Author Responsibilities
- Submitted manuscripts must represent original work and must not contain plagiarism, fabrication, or falsification.
- All listed authors should have made a meaningful scholarly contribution to the work.
- All authors should approve the final manuscript and agree to its submission.
- Conflicts of interest, funding sources, and relevant institutional relationships must be disclosed.
- Ethics approval and informed consent must be reported for research involving human participants where applicable.
Reviewer Responsibilities
Reviewers are expected to provide objective, constructive, confidential, and timely evaluations. Reviewers should decline assignments if they lack relevant expertise, cannot meet the deadline, or have a conflict of interest that could affect impartiality.
Reviewer Anonymity
The publisher follows a single-blind peer-review model unless otherwise stated for a specific journal, article type, or editorial policy. Reviewer identities are not disclosed to authors. Authors may receive reviewer comments labelled as Reviewer #1, Reviewer #2, and so on.

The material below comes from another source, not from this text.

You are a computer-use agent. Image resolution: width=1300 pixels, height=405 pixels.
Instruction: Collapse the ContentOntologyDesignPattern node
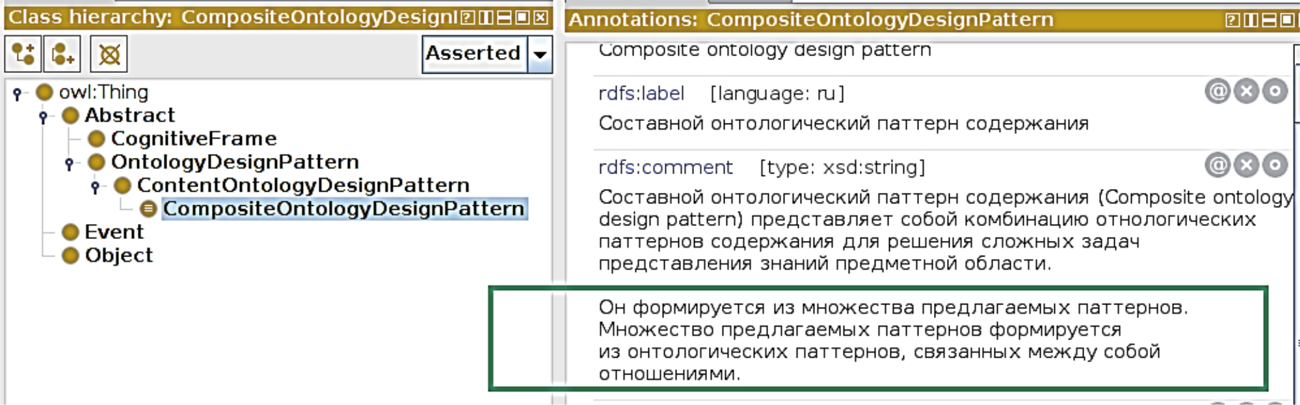tap(95, 187)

Reviewer comments intended for authors are shared anonymously. Confidential comments submitted to the editor are used only for editorial decision-making and are not shared with authors. Editors and authorized editorial staff may access reviewer identities for workflow management, conflict-of-interest assessment, quality assurance, and editorial accountability.
Editorial Responsibilities
Editors are responsible for managing manuscripts fairly and confidentially. Editorial decisions should be based on scholarly merit, relevance, methodological quality, ethical compliance, and reviewer feedback where applicable. Editors should declare conflicts of interest and avoid handling manuscripts where impartiality may be compromised.
Research Misconduct
Concerns related to plagiarism, duplicate publication, data manipulation, image manipulation, authorship disputes, undisclosed conflicts of interest, or other forms of misconduct may be investigated according to the publisher’s editorial procedures. Corrective action may include manuscript rejection, correction, expression of concern, or retraction.
Corrections, Retractions, and Editorial Notices
When significant errors or ethical concerns are identified after publication, the publisher may issue corrections, retractions, or other editorial notices to maintain the integrity of the scholarly record.
Similarity Screening
Submitted manuscripts may be screened using similarity-checking software as part of the editorial assessment process. Similarity reports are used to support editorial judgement and do not automatically determine whether plagiarism has occurred. Editors may request clarification, revision, or take further action where substantial unattributed overlap, duplicate publication, text recycling, or other publication ethics concerns are identified.